**Task directions**
In the data below, set down exactly the lines from the one containing "How do I perform: Click" up to and including the one containing "Viewport: 461px width, 353px". Leave the pictures out.

**Records contained in a dataset**
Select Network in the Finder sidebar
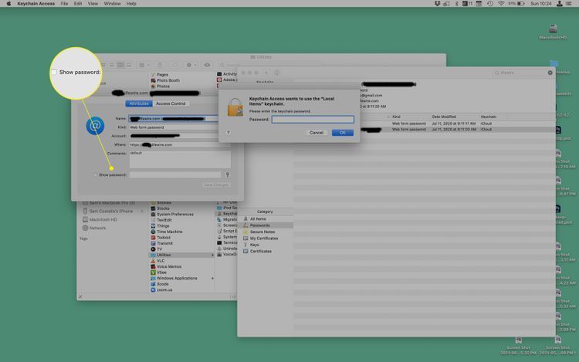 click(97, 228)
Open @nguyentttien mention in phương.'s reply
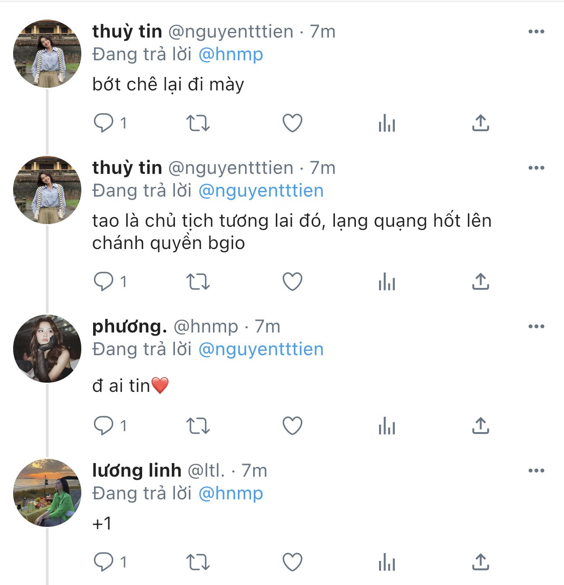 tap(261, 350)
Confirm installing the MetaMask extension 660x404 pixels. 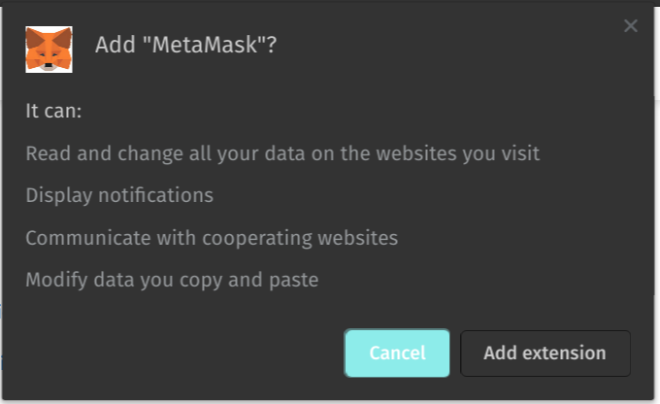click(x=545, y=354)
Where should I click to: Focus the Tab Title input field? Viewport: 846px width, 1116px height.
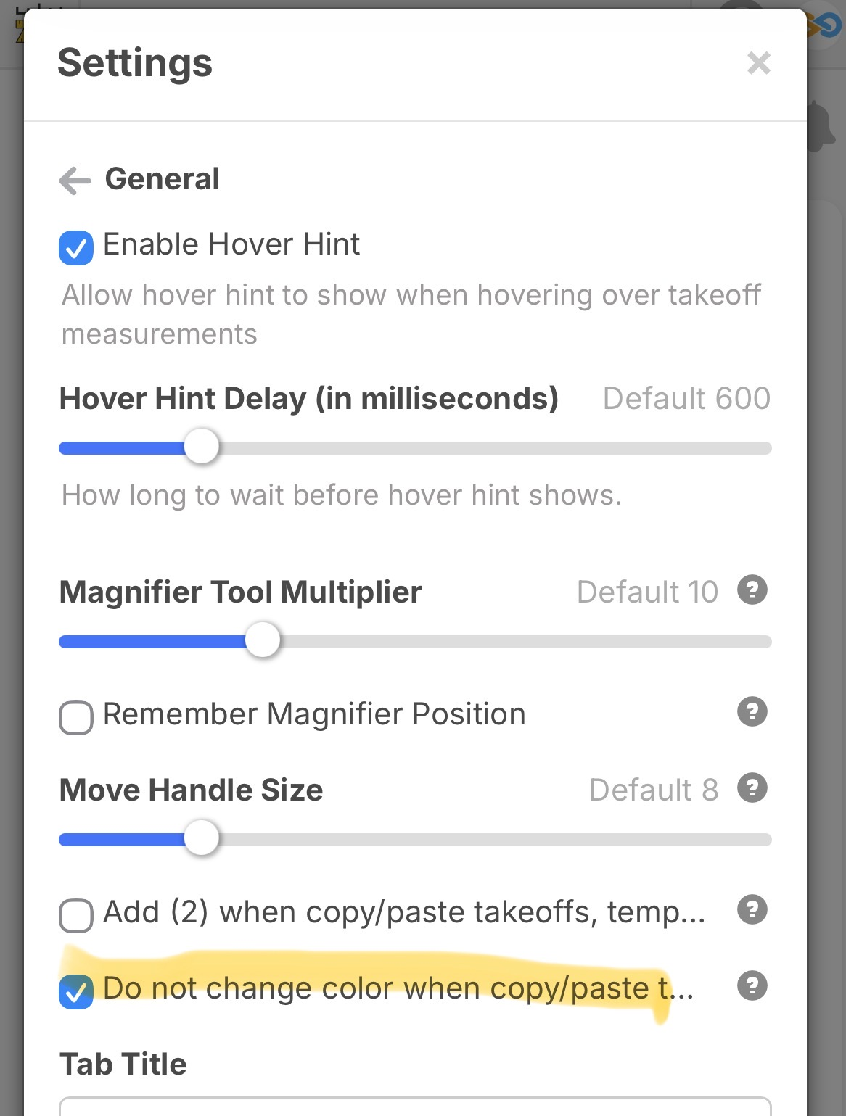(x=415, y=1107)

* * *

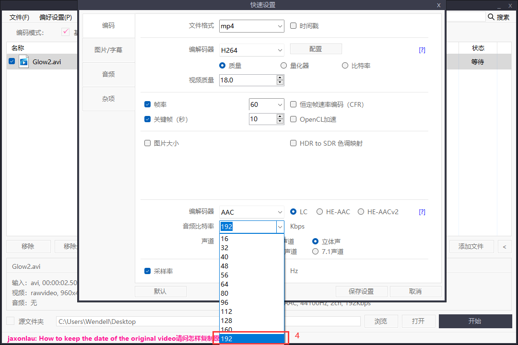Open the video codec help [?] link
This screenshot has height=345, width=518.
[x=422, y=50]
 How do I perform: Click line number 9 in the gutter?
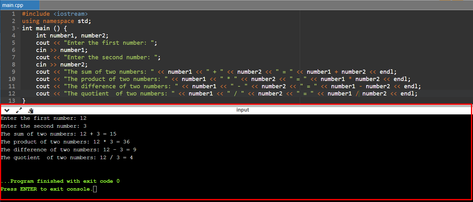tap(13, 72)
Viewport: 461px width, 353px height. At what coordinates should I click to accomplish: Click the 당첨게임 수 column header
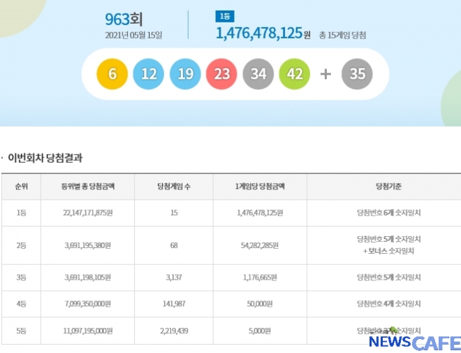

**Answer box**
 How do I perform: Click line number 9 in the gutter?
tap(13, 72)
Viewport: 461px width, 353px height. At what coordinates should I click to accomplish: Click the 당첨게임 수 column header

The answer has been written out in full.